Starting Small: Civil Rights

After writing my plan last week I shared the ideas with a few people. We decided that if I didn’t trust people to ask productive questions (and others agreed this was a justified concern) we weren’t really ready to jump all the way to a privilege survey. I was at a loss of how to start a conversation on equity if people couldn’t even acknowledge their privilege, but then I learned that the attorney general’s office was scheduled to give a presentation on Friday. The whole school attended (half at a time) and I went in armed with a pen and notebook, ready to gather some ideas. Luckily one of the district staff members who ran last year’s professional development on cultural competency was there. She’s really enthusiastic and does great work, but that session went poorly because they overestimated people’s comfort and readiness to have conversations on cultural competency. She was excited that I was pushing administration forward but having learned from her experience last year said the privilege checklist was way too much to do this week.

The presentation was on discrimination and how the attorney general’s office works.
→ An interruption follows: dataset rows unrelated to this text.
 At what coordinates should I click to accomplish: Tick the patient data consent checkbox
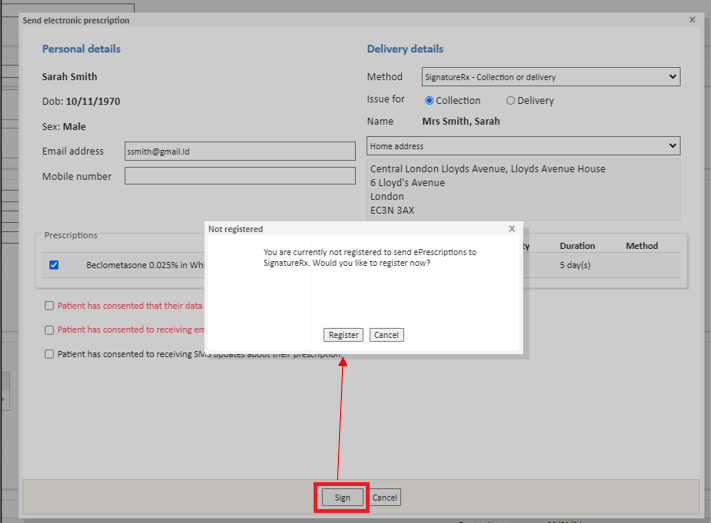[49, 306]
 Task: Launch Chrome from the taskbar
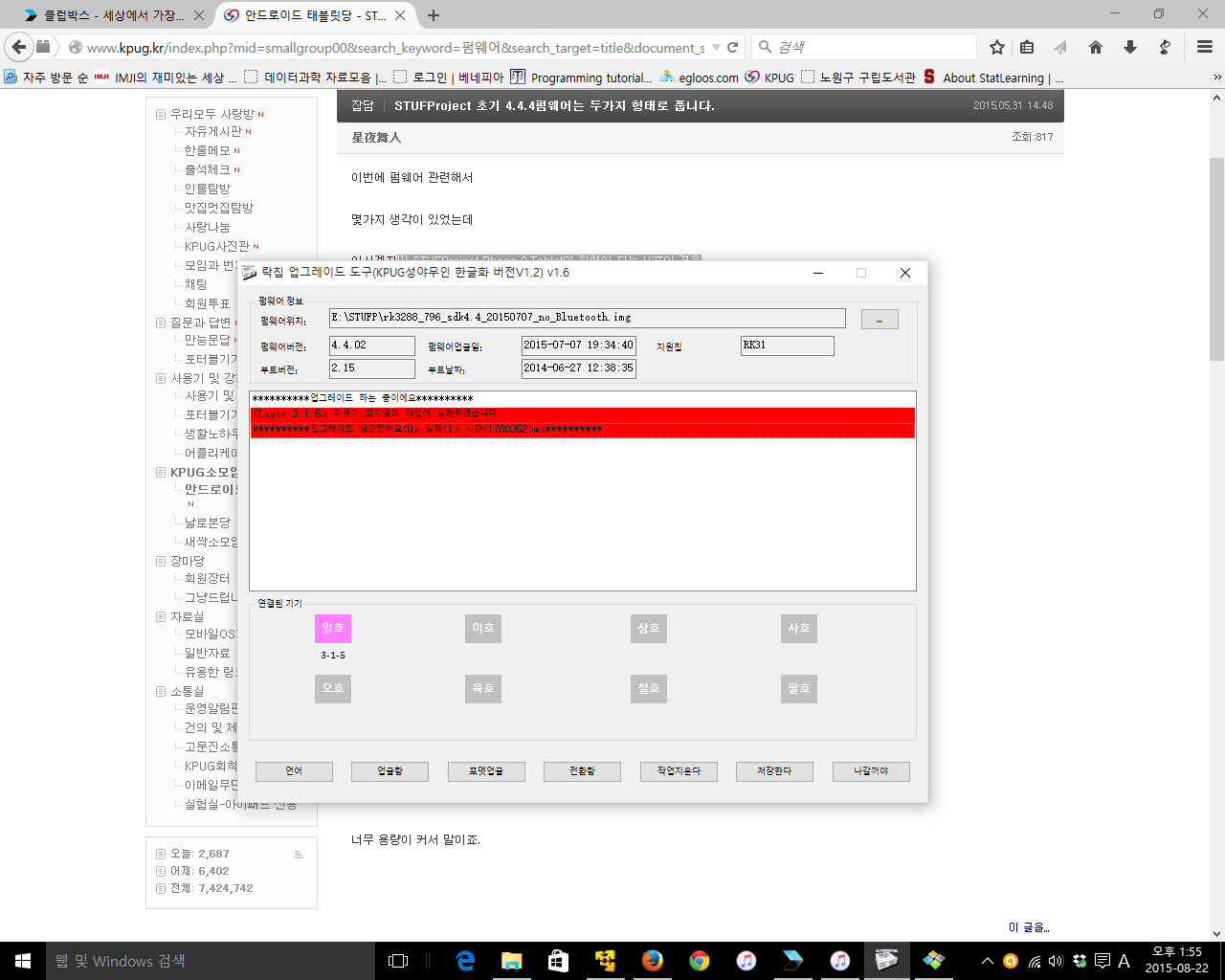(700, 961)
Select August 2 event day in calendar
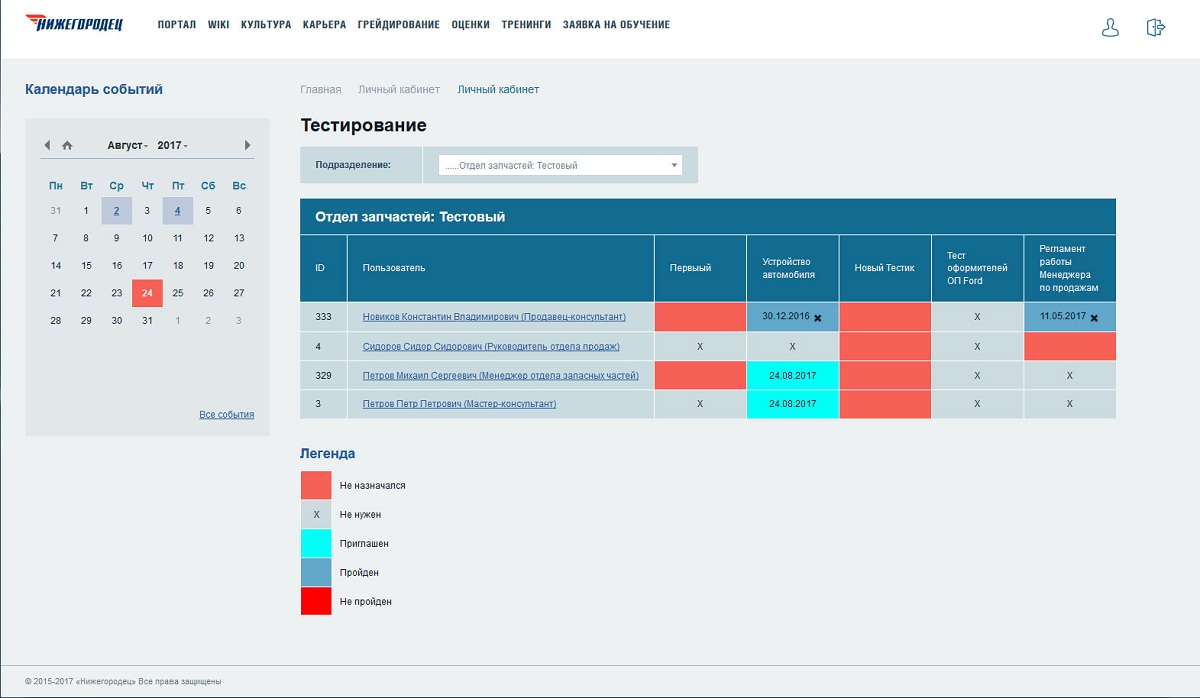Viewport: 1200px width, 698px height. point(117,211)
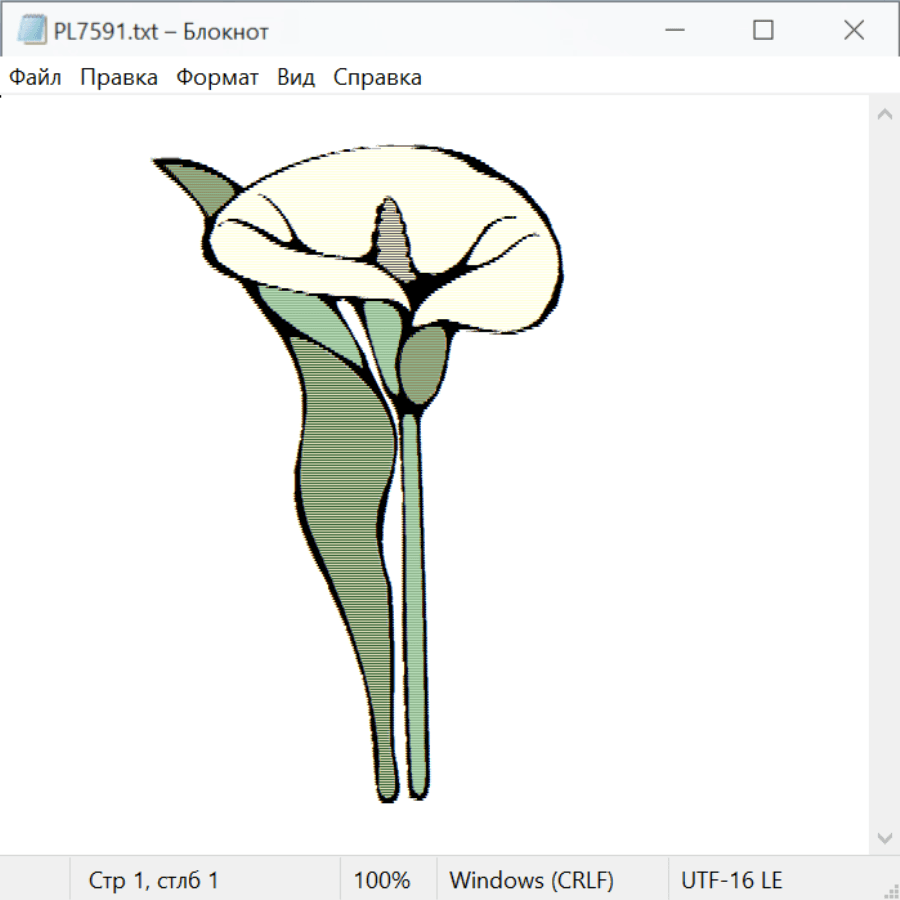This screenshot has height=900, width=900.
Task: Click the resize grip in bottom-right corner
Action: tap(891, 891)
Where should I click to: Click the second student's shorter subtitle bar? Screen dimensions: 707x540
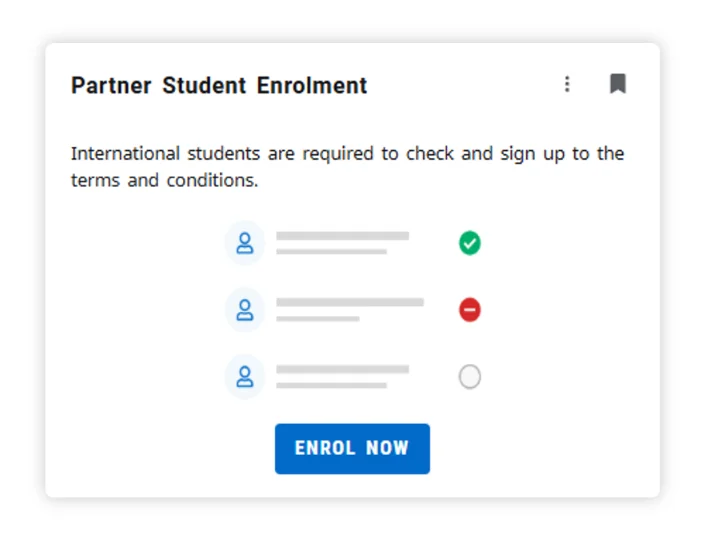point(317,319)
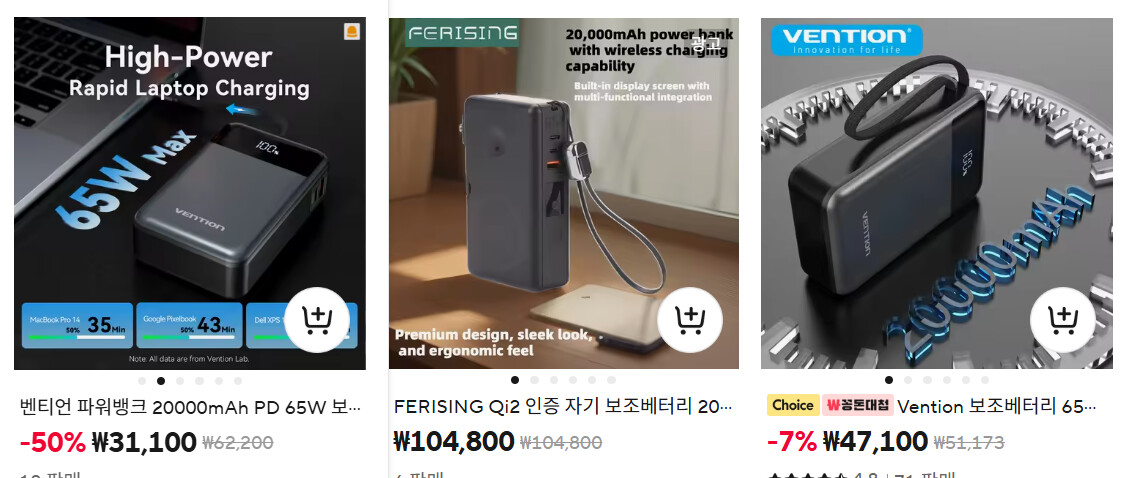Click the orange store badge on first image
The height and width of the screenshot is (478, 1137).
(x=352, y=31)
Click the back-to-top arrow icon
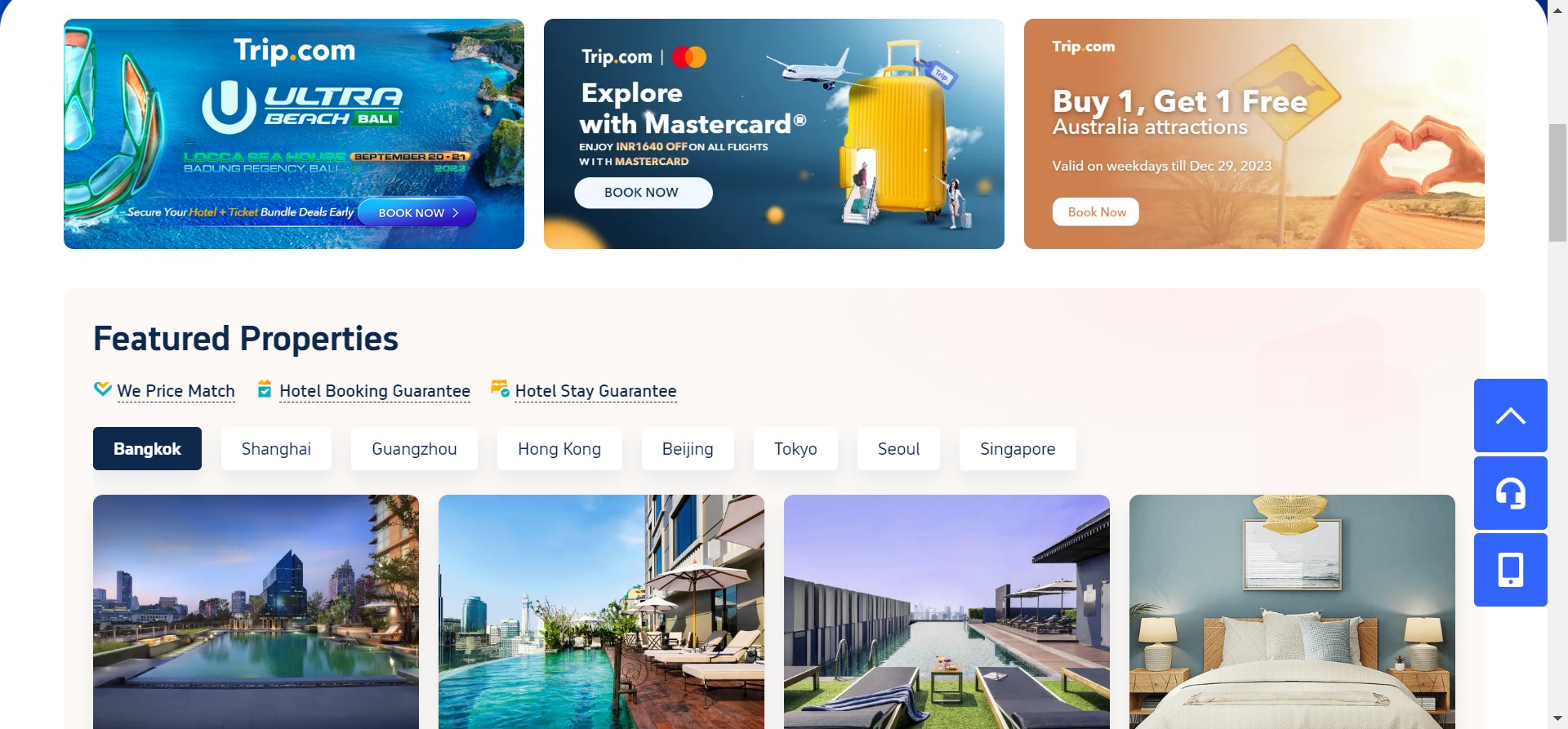Image resolution: width=1568 pixels, height=729 pixels. [x=1510, y=416]
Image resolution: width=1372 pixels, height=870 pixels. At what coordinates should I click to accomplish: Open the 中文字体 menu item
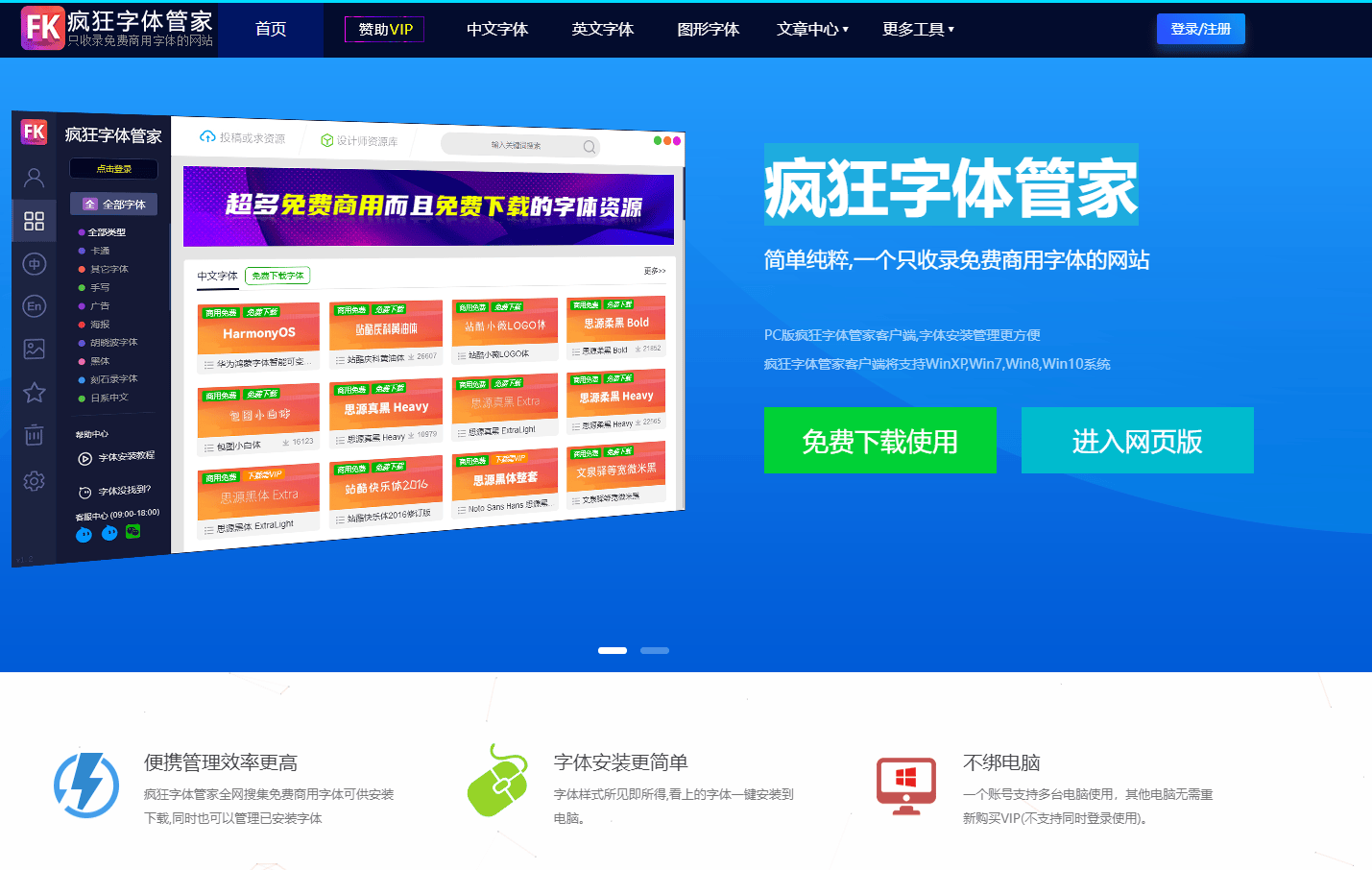point(497,30)
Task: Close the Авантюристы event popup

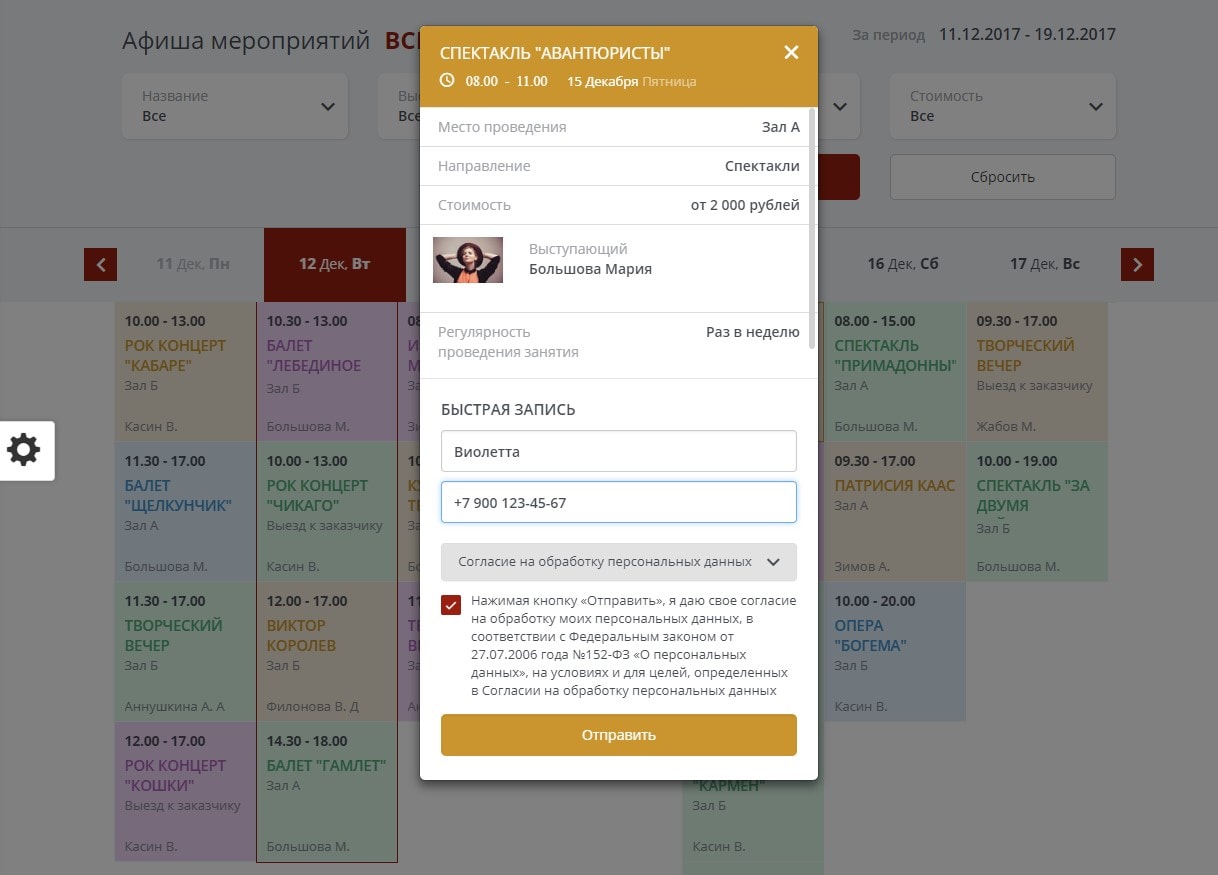Action: (791, 53)

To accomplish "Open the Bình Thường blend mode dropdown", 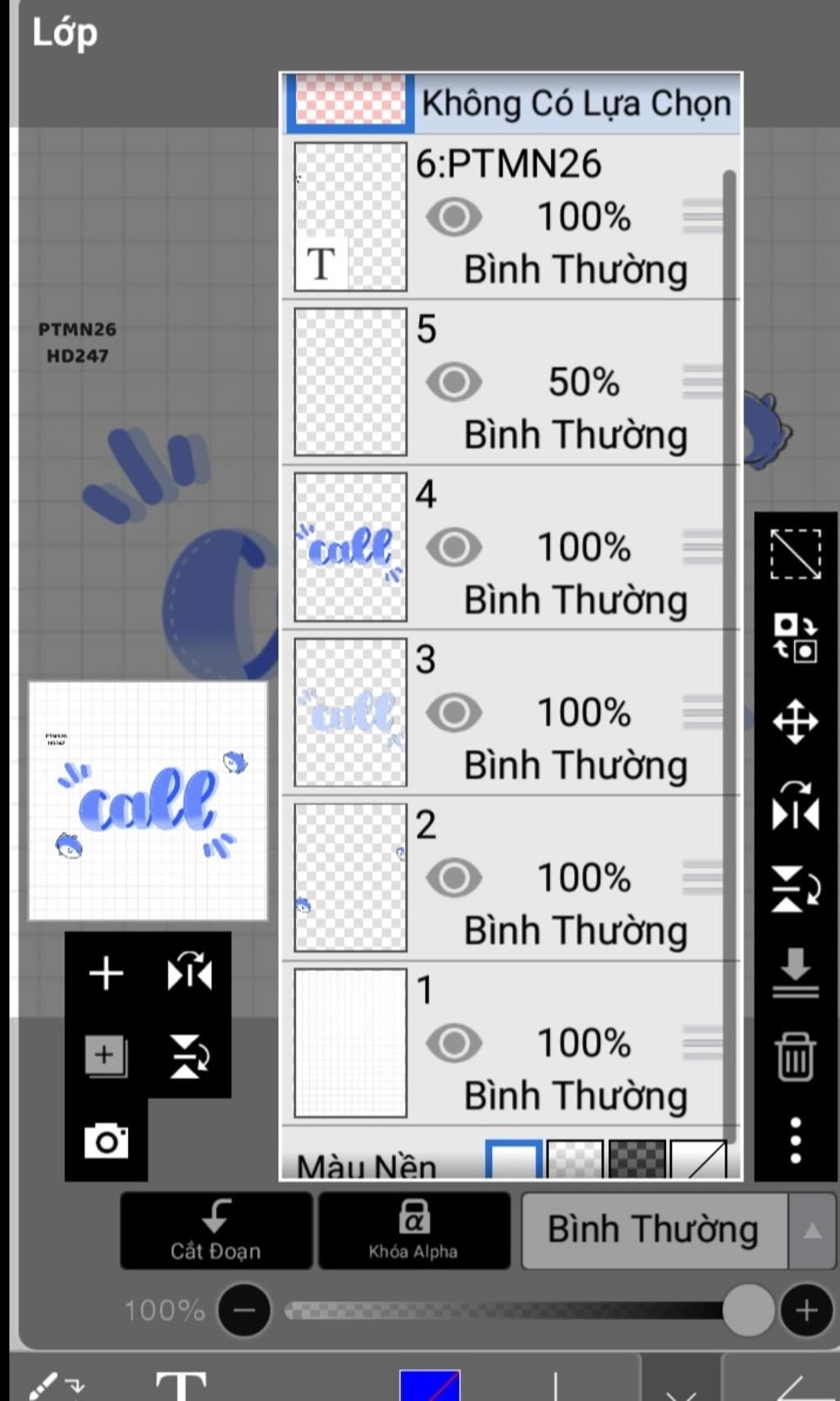I will click(x=654, y=1230).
The speakers were not the most dynamic but the information was useful and the students clapped for the civil rights section. They posed a few sample scenarios where someone’s rights were violated and so I thought that would be a good place to start – we could have students discuss whether different situations were illegal. I proposed this new plan to the principal and he wanted to make sure that we didn’t lose the interactive aspect of the plan so I decided to have students do the agree/disagree by walking to a side of the room activity with scenarios. I shared this idea with the district staff member and she agreed to come visit on Monday to make a detailed plan with me (the assembly was Friday). When we met on Monday we spent the majority of the time getting her caught up with the whole story and my ideas. One thing she said stuck with me – yes, having people add things to our bulletin board was frustrating, but there was a conversation happening and there were no racial slurs or other seriously concerning comments. While the community isn’t educated on equity, at least we’re not battling hate speech! Then she had some helpful thoughts on how to focus the limited time we have (45 minutes with staff to prep for 30 minutes with students the next day). Most importantly – for this first activity we should be focused entirely on the law. No one is sharing opinions, the teacher’s job is to say, “this is what the law says.” She headed out and I spent my evening making slides

Aside: At this point I feel like I’ve had the same conversation 500 times. There are two reasons for this – first, it’s the biggest thing on my mind and second, all the conversations are happening in isolation. I have an idea and run it past my student teacher. I send an email to administration and people who have offered to help plan. My principal stops by to discuss. I’m working while the independent study students are in my room and I ask them a question. I update my lunch group on the newest iteration of feedback and ideas. This seemingly small task (plan a 30 minute advisory activity) has taken over my entire week. I talked to my therapist about this – it’s not news to either of us that I don’t know how to do anything without giving it my absolute best effort even if it interferes with other things I have going on. My new year’s resolution was “just say no” for exactly this reason. However, she also notes that I am obviously passionate about this and if I want to continue working on equity at school I could decide to make it a priority (aka drop something else or otherwise set limits). This week I was able to drop everything to have meetings, talk to my principal whenever he stopped by and spend my evenings making plans because I have an awesome student teacher who has picked up my full schedule. Each time I have to scrap an idea to come up with a new one I thought, “This isn’t my job! I wrote that email last week because I was mad they hadn’t followed through.” But then I have a new idea and I’m excited about it and if feels great when other people are excited about it too. I’m going to need to decide where to draw the line soon because there’s a lot more work to do and I need to decide if my next email will say “Great! We’ve completed step one, let’s meet to make a long term plan and get to work!” or “Great! We’ve completed step one. I’m willing to attend a meeting to brainstorm next steps but I can’t be the one doing the rest of the work.”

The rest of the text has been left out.